Efficient drilling processes can lead to cost savings through increased penetration rates. Optimizing drilling processes requires a thorough understanding of the interplay between various parameters affecting the process. Estimating the penetration rate factor enables engineers to better plan for the future and adjust drilling parameters for optimal results. To prepare a suitable database, effective parameters affecting the Rate of Penetration (ROP), including rock mass properties and machine specifications for 737 boreholes in the mentioned underground mines, were collected and datasets were divided randomly into training (80%) and testing (20%) datasets. These parameters served as model inputs to predict ROP. By utilizing machine parameters and rock properties, multiple regression analyses and machine learning methods were implemented, revealing their dominant effect on jumbo drill performance. These algorithms attempt to learn the physical behavior between independent and dependent parameters based on the underlying theory. The learned relation can then be generalized to predict system behavior. In summary, the following outcomes can be drawn from this research:

  • Several simple regression analyses were conducted, determining correlations between different variables and penetration rate. Results showed that determination coefficients of simple regression analyses were rather low.

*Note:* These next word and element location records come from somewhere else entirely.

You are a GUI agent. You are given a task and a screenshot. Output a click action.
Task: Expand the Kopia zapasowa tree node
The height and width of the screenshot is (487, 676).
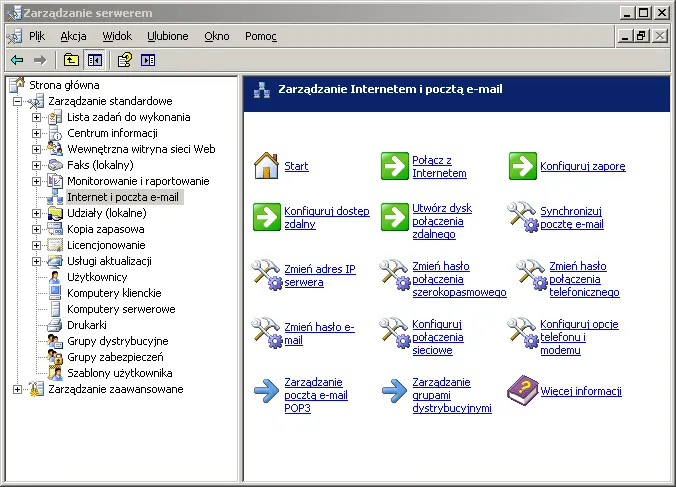pyautogui.click(x=36, y=229)
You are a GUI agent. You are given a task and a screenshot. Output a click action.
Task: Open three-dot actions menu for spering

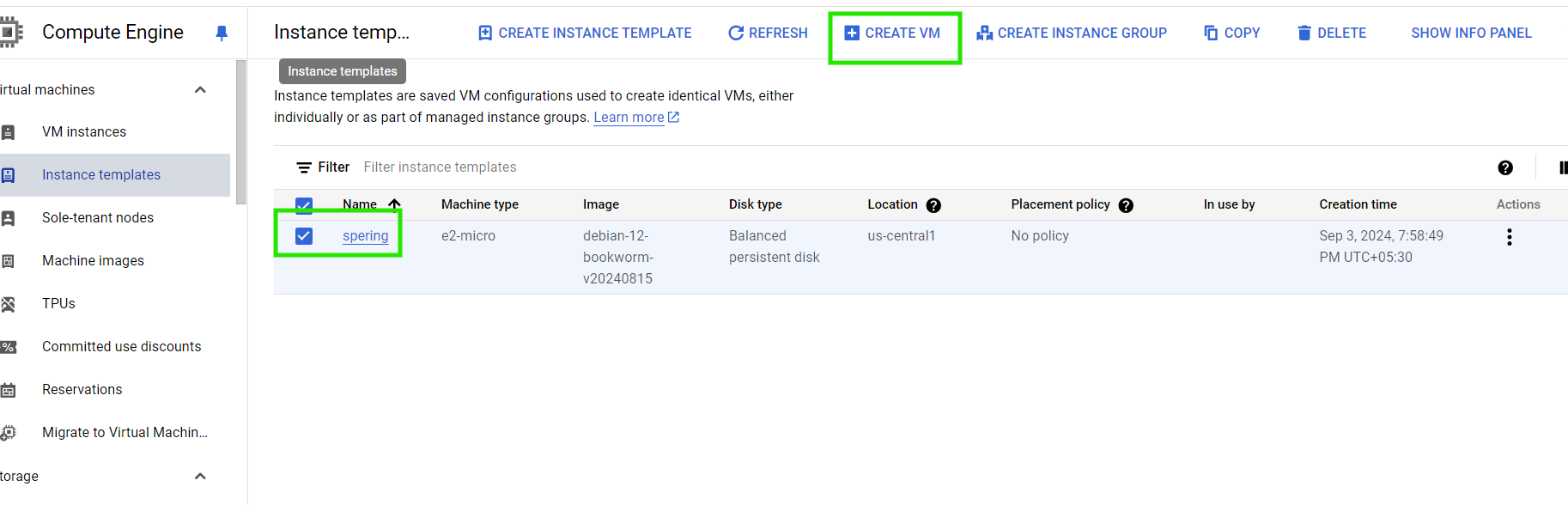pos(1509,237)
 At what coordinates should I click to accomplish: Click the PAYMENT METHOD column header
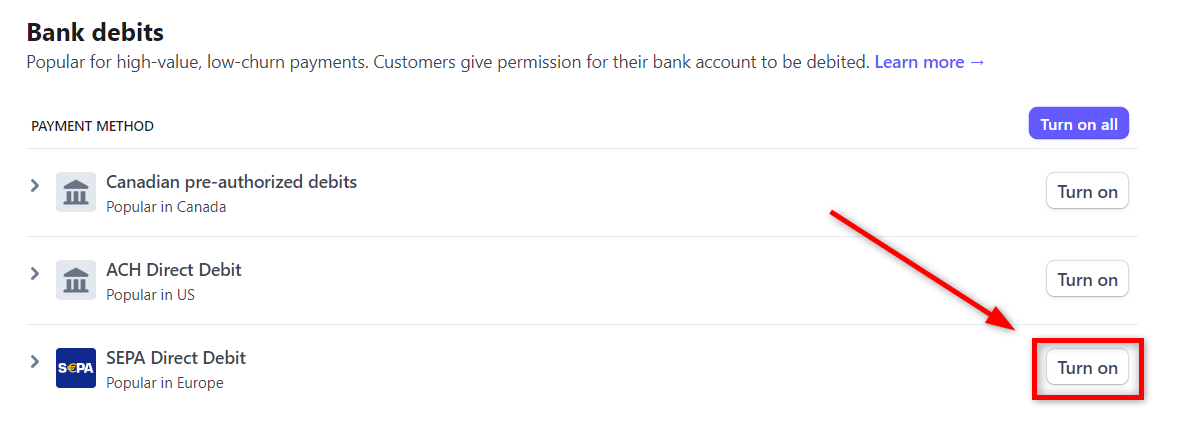pos(92,126)
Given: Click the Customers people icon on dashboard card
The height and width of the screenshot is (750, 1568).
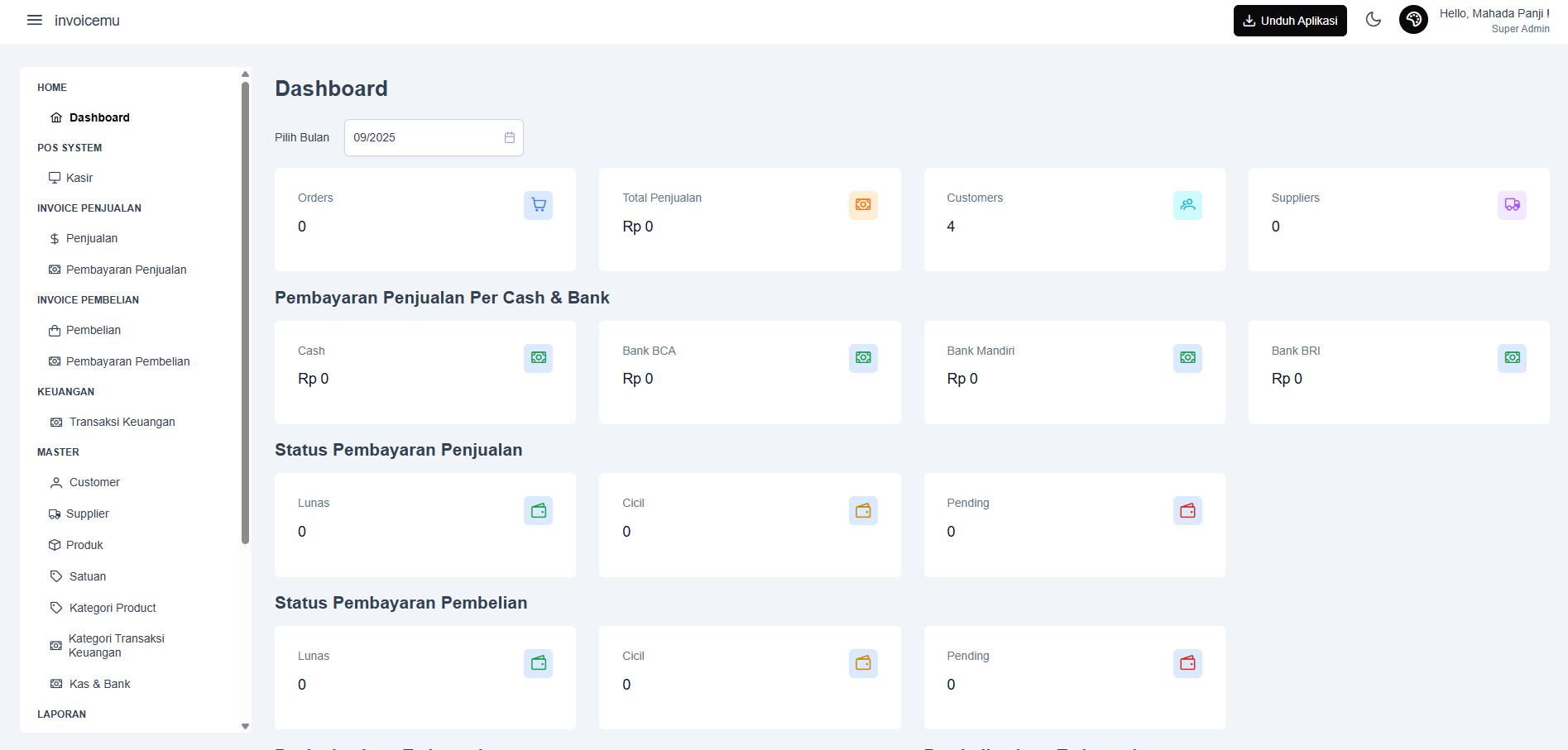Looking at the screenshot, I should click(x=1187, y=204).
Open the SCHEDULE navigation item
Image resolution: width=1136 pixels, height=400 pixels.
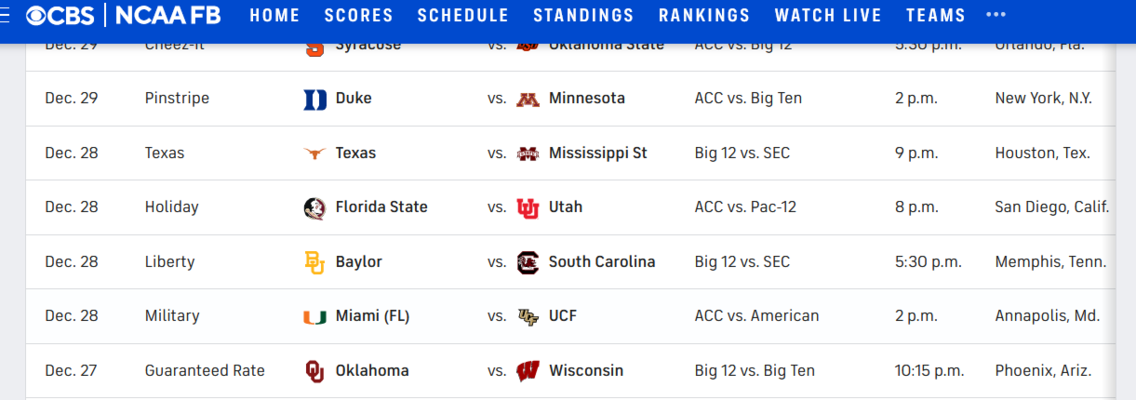point(463,15)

  • Regression models were developed with high correlation coefficients. The regression model for jumbo drill penetration rate (Eq. 7) can effectively predict rock drill performance by utilizing rock properties and machine parameters. Other proposed models (Table 6) for predicting penetration rate were also found to be reliable.

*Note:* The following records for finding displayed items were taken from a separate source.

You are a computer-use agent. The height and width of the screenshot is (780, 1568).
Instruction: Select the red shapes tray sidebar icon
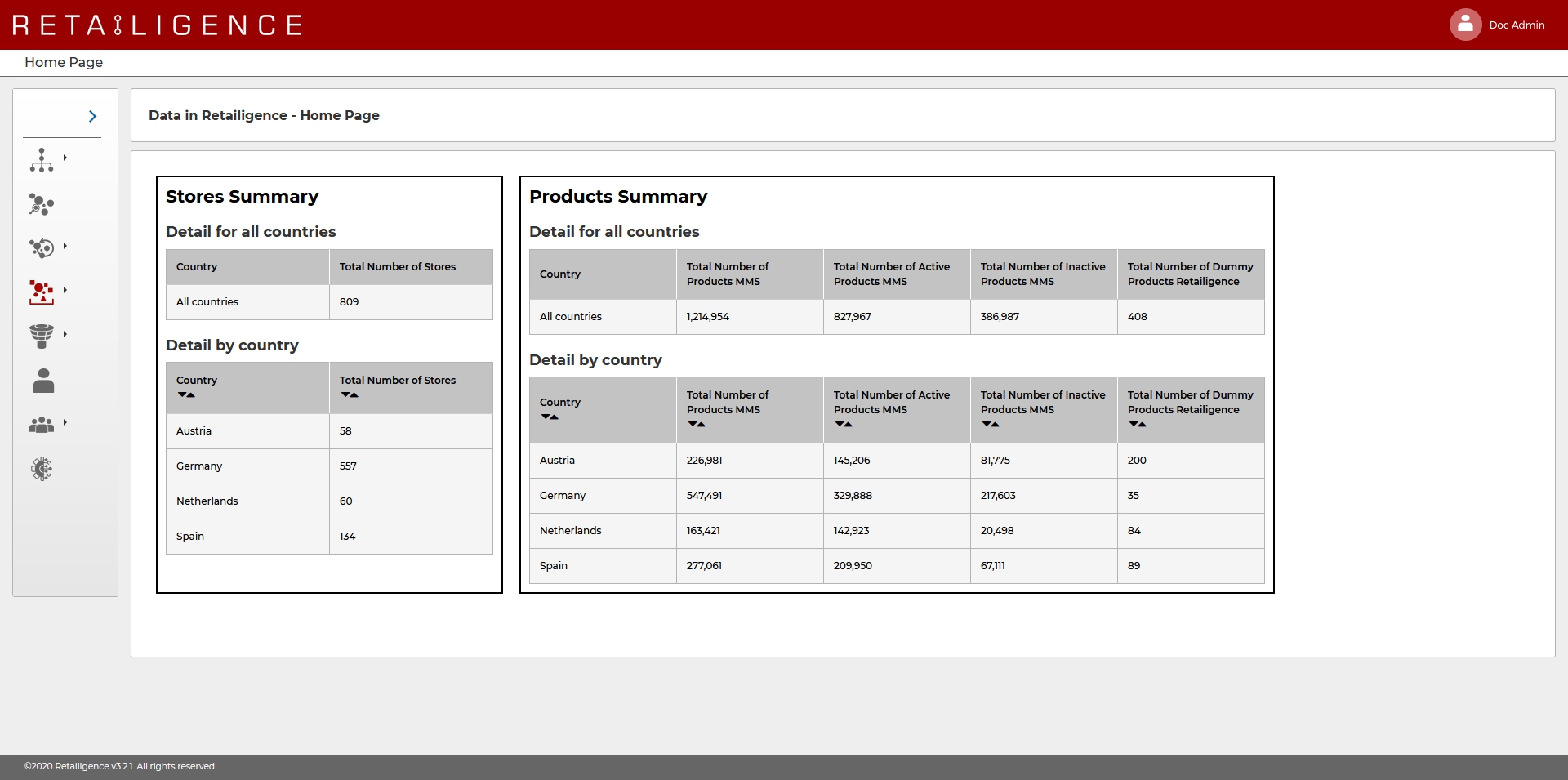click(x=42, y=292)
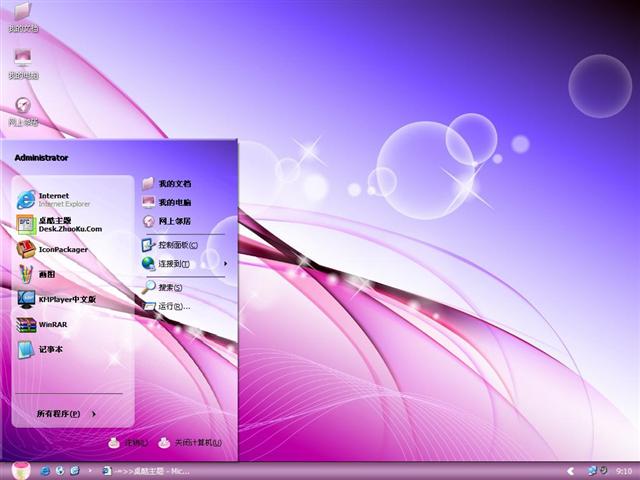The image size is (640, 480).
Task: Expand hidden system tray icons arrow
Action: pyautogui.click(x=570, y=470)
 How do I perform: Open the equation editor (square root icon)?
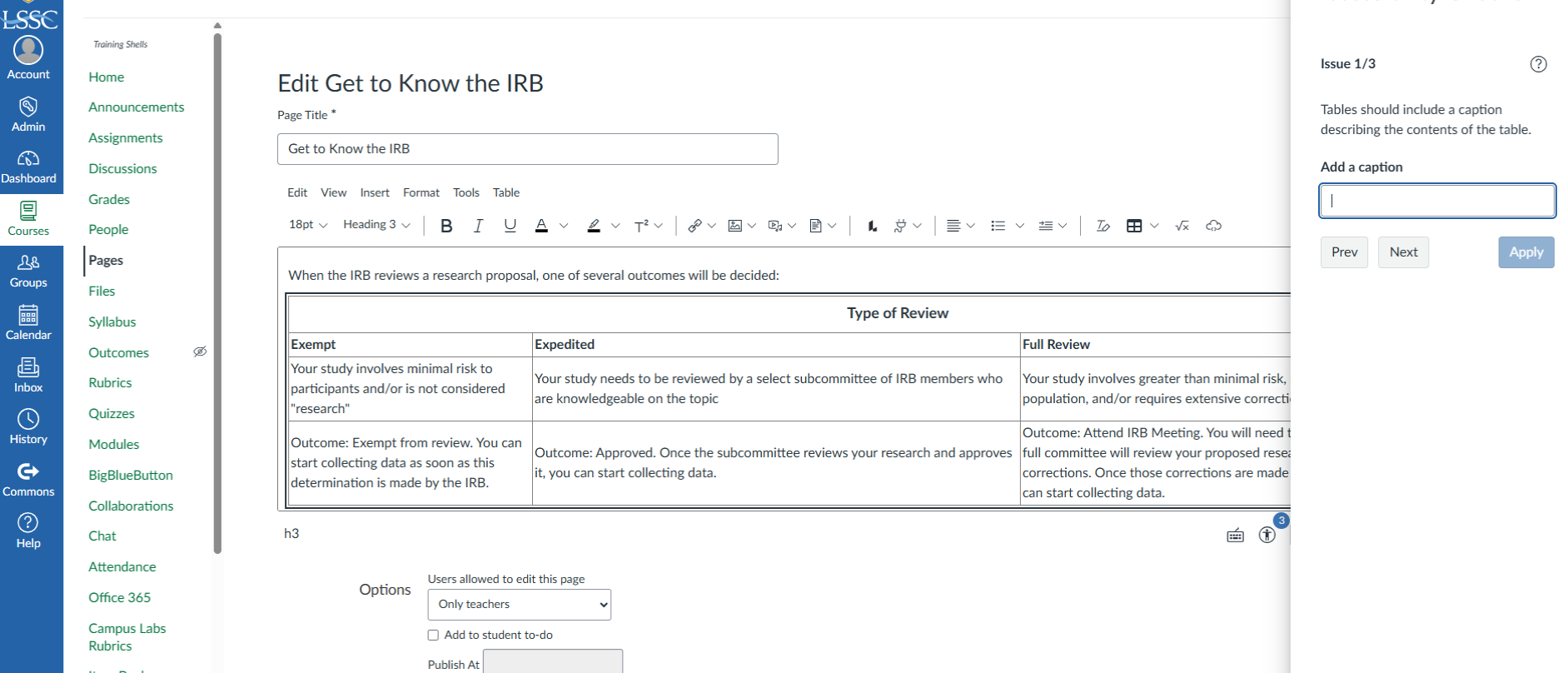pos(1182,226)
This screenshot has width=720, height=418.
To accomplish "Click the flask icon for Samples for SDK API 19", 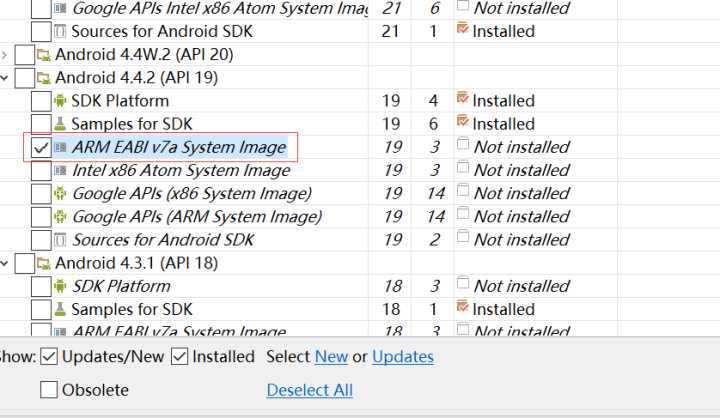I will (x=60, y=124).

  • Machine learning algorithms demonstrated better results than regression algorithms for predicting ROP.

  • The Support Vector Regression (SVR) model exhibited good predictive results for both training and testing databases compared to other machine learning models. SVR also had the lowest error rate compared to Random Forest (RF) and Multi-Layer Perceptron (MLP) methods. However, the use of these methods may be conditional.

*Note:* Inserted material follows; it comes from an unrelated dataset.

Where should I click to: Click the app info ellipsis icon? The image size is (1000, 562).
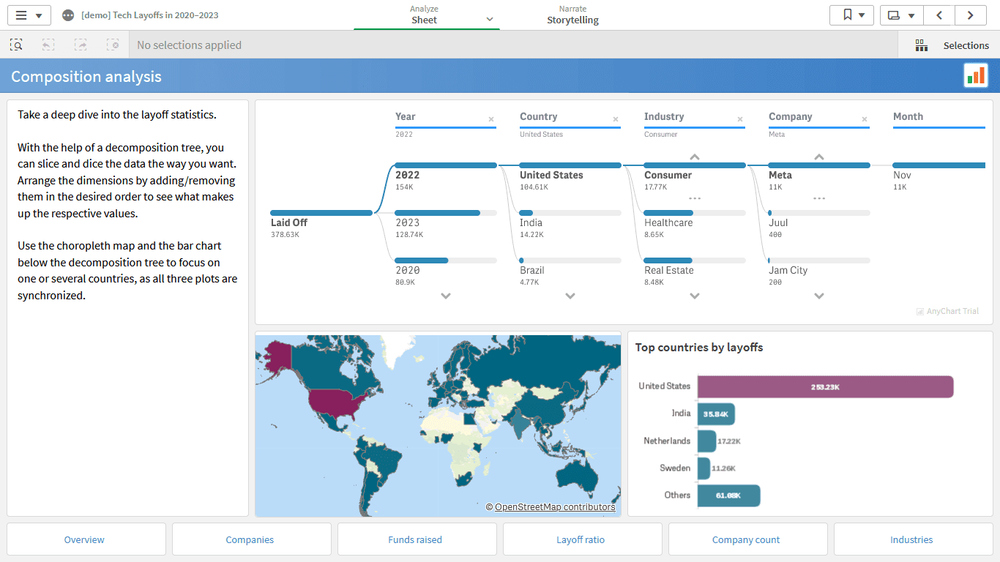[68, 16]
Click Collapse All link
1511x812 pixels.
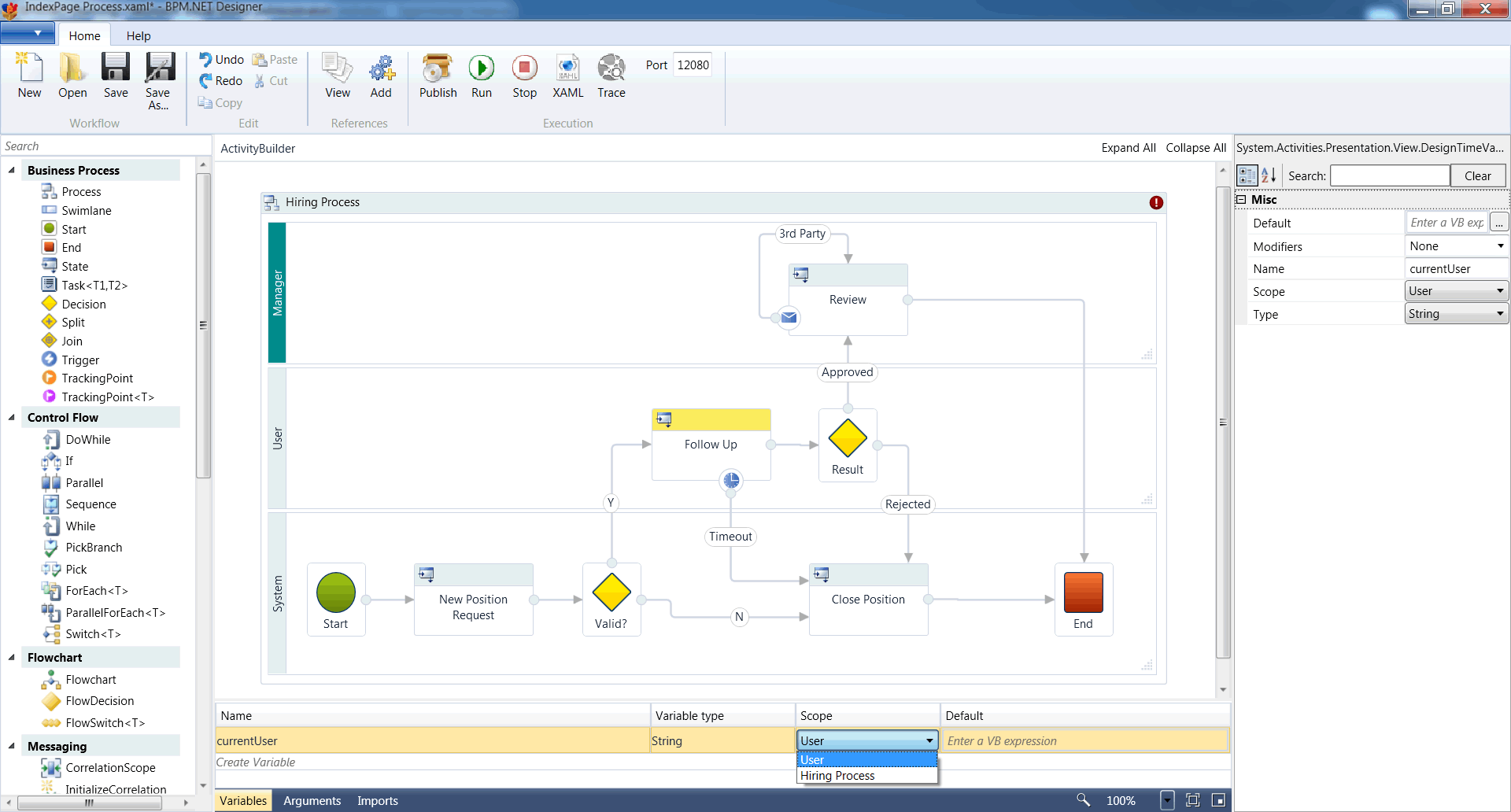point(1195,148)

  • According to the sensitivity analysis of the effective parameters in the penetration rate, it can be concluded that all of the considered parameters significantly contribute to the rate of penetration.The most influential parameter on the ROP is the Rock Mass characteristic.

The Rock Drillability Index (RDi) being unaffected by rock type suggests that the prediction models developed in this study can estimate jumbo drill performance across different challenging rock conditions. While our model shows promise for application in dry and semi-dry rock formations, it's essential to recognize its limitations in saturated rock conditions and high-water-volume mines, as these scenarios may introduce complexities not accounted for in the model, potentially affecting prediction accuracy. Additionally, the model's applicability may be limited in less jointed rock masses, particularly those lacking cohesion, such as homogeneous rock formations, posing challenges for accurately predicting drilling rates. Furthermore, our model is tailored specifically for underground drilling conditions, and its effectiveness in scenarios involving drilling in open pits or larger diameter holes may be compromised due to distinct challenges not addressed in its design. The prediction models established in this research can be further refined, suggesting significant possibilities for drilling automation in underground mines. Hence, the findings of this study hold great potential for the field of drilling automation in underground mines.